Das Gas-Lieferabkommen mit Peking ist kein Triumph für Moskau. Auch wenn Wladimir Putin es des schieren Volumens wegen als den "größten Gasvertrag der Geschichte" preist. Aus drei Gründen ist es sogar besorgniserregend: Es zeigt, dass Putin weiter bereit ist, Nachteile für sein eigenes Land hinzunehmen, um dem Westen eins auszuwischen. Es zeigt zweitens, dass Russland nicht mehr in der Position ist, für seine Energierohstoffe die Preise zu bekommen, die es sich wünscht. Daraus ergibt sich der dritte, bedrohlichste Schluss: Das Zeitfenster für eine Modernisierung Russlands beginnt sich zu schließen.
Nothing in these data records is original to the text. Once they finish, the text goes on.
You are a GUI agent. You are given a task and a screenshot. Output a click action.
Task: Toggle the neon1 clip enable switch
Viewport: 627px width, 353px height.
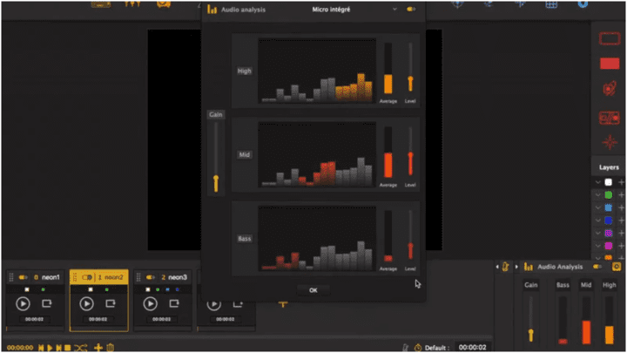click(x=24, y=277)
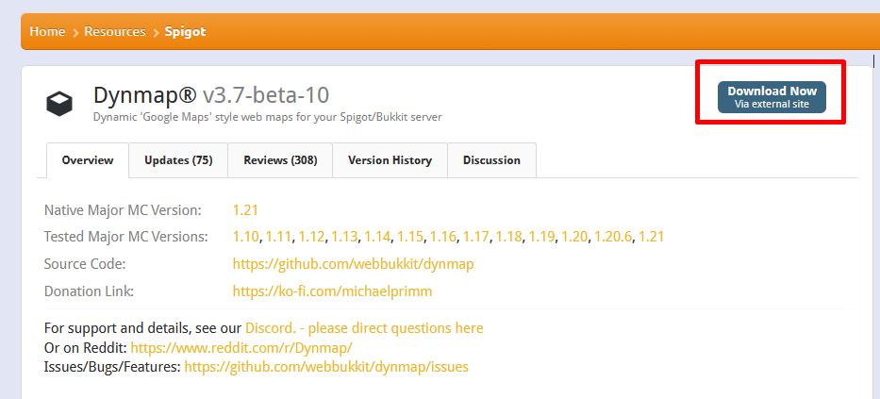Select tested version 1.10 link
The image size is (880, 399).
coord(245,237)
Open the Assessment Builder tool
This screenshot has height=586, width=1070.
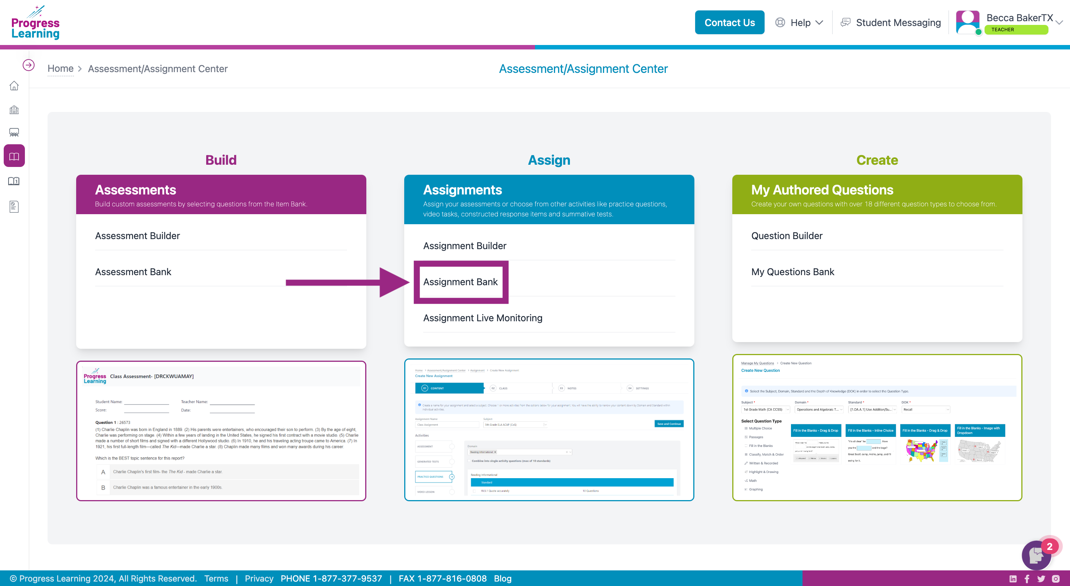138,235
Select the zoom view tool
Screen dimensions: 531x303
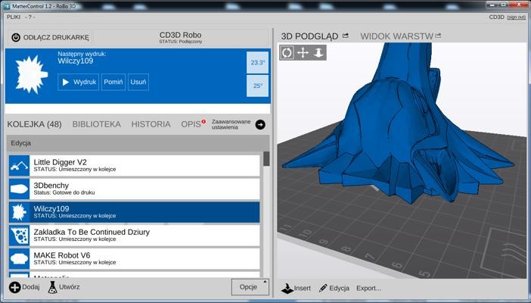point(318,52)
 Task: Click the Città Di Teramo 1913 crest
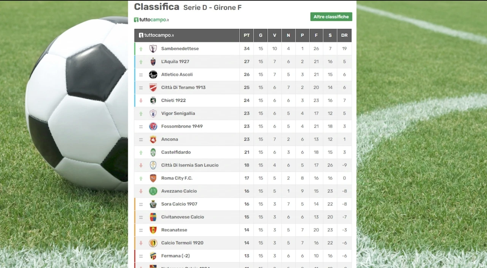click(x=153, y=87)
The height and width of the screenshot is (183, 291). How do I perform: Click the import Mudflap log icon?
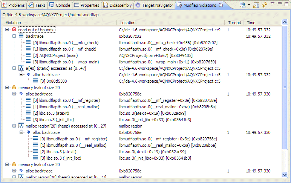243,5
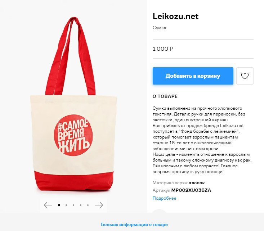Advance to next product photo with right arrow
Viewport: 264px width, 231px height.
[99, 205]
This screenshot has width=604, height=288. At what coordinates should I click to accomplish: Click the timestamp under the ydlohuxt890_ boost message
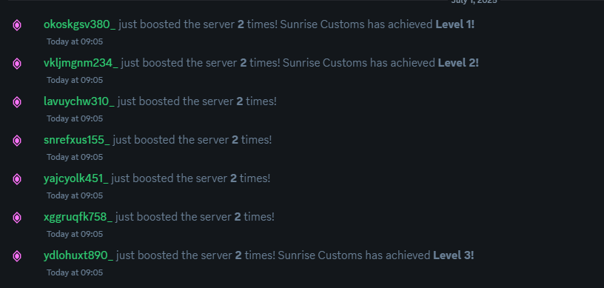pos(75,272)
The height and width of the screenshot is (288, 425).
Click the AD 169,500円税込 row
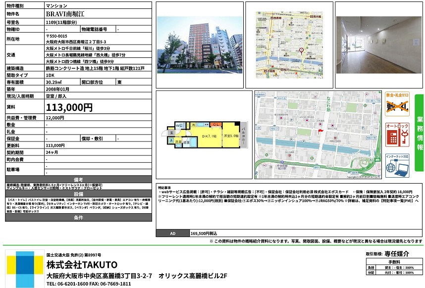coord(289,233)
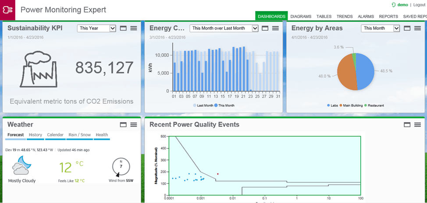Open the Sustainability KPI hamburger menu

(134, 28)
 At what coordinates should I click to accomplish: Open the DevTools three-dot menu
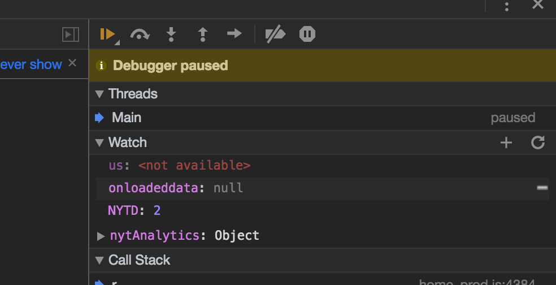(507, 6)
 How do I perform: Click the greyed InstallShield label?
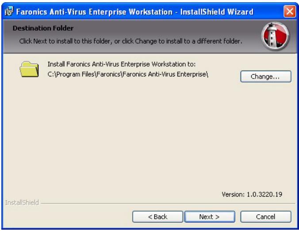22,203
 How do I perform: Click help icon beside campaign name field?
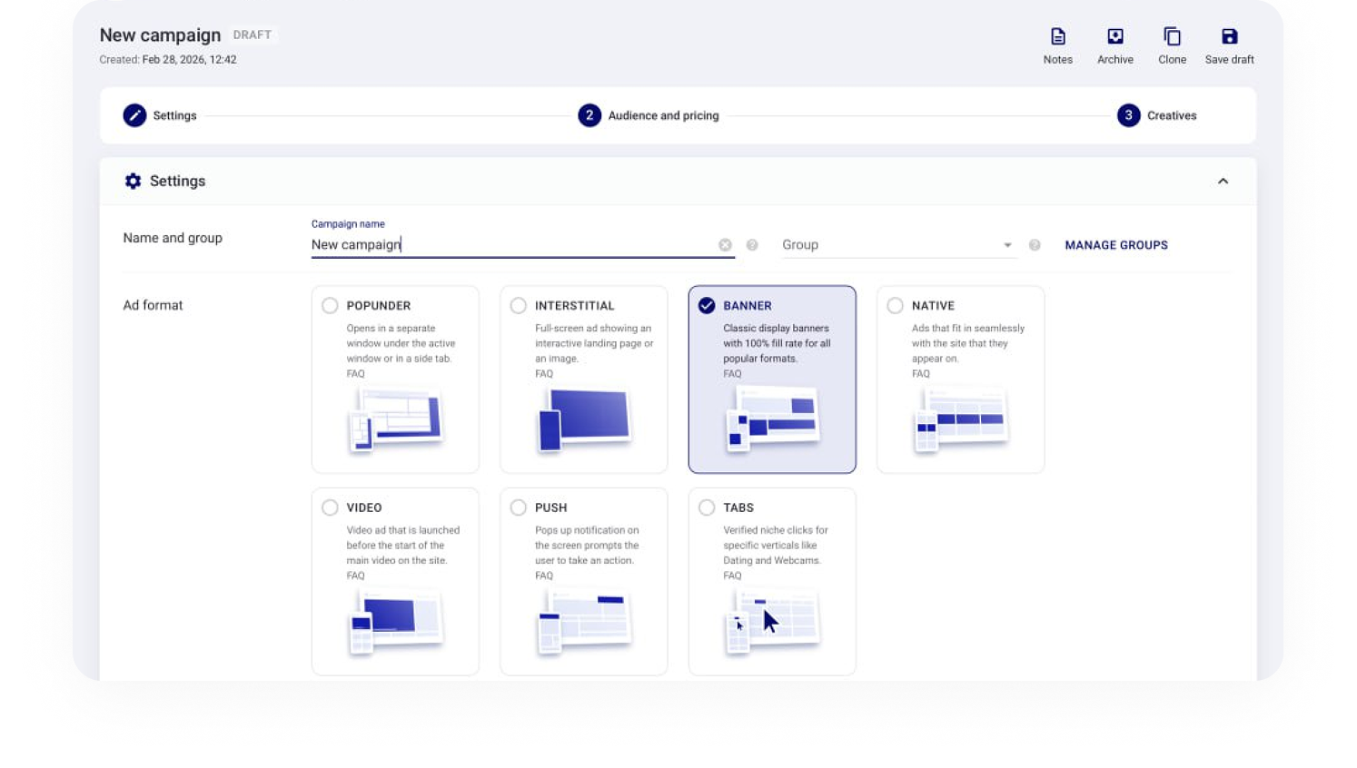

Mehr als ein Jahrzehnt spülte das Öl- und Gasgeschäft Milliarden und Abermilliarden ins Land. Millionen Menschen, die nach dem Zerfall der Sowjetunion Armut erlebt hatten, konnten sich endlich ein Auto, ein Smartphone, einen Urlaub in der Türkei leisten. Putin verbucht es heute als seine Leistung, Russland von den Knien erhoben zu haben. Doch das Wachstum wurde fast ausschließlich von zwei Kräften getrieben: dem Rohstoffverkauf und dem Konsum.
Die Gewinne hätten eine Option sein können auf die Zukunft. Sie hätten helfen können, in neue Technologien und eine gute Infrastruktur zu investieren und die Zeit zu überbrücken, bis diese Investitionen greifen. Dass die Investitionen zu zögerlich kamen, hat damit zu tun, dass auch die Modernisierung des Staates und der Gesellschaft stecken geblieben sind. Unternehmer brauchen die Sicherheit, dass ihnen die Fabrik, die sie bauen, auch in zwanzig Jahren noch gehört. Und ihre Einnahmen möchten sie höchstens mit dem Staat teilen, nicht aber mit seinen korrupten Vertretern, die sie in die eigene Tasche stecken.
Nach mehr als einem Jahrzehnt Energieboom steht Russland immer noch da als ein Land, das außer Rohstoffen nicht viel anzubieten hat für den Welthandel. Der Beitrag des Energiegeschäfts zum russischen Staatshaushalt ist unter Putin immer weiter gestiegen - ein Zeichen dafür, dass das Gegenteil von Modernisierung stattgefunden hat. Nun beginnen die Preise, die Russland für diese Rohstoffe bekommt, zurückzugehen. Das zeigt der Vertrag von Shanghai.